» Instructions for the task: Copy all records precisely, apart from the pictures.
==================================================
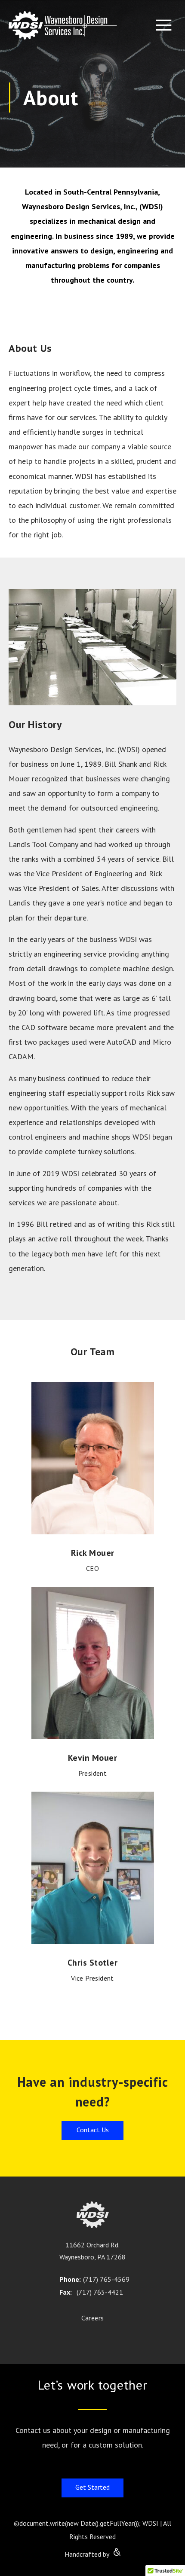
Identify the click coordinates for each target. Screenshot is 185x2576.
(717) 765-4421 (100, 2292)
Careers (92, 2318)
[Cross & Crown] (116, 2551)
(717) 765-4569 (104, 2279)
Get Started (92, 2487)
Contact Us (93, 2129)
==================================================
» Solution:
Identify the click coordinates for each target. Screenshot is 185x2576.
(717) 765-4421 (100, 2292)
Careers (92, 2318)
[Cross & Crown] (116, 2551)
(717) 765-4569 (104, 2279)
Get Started (92, 2487)
Contact Us (93, 2129)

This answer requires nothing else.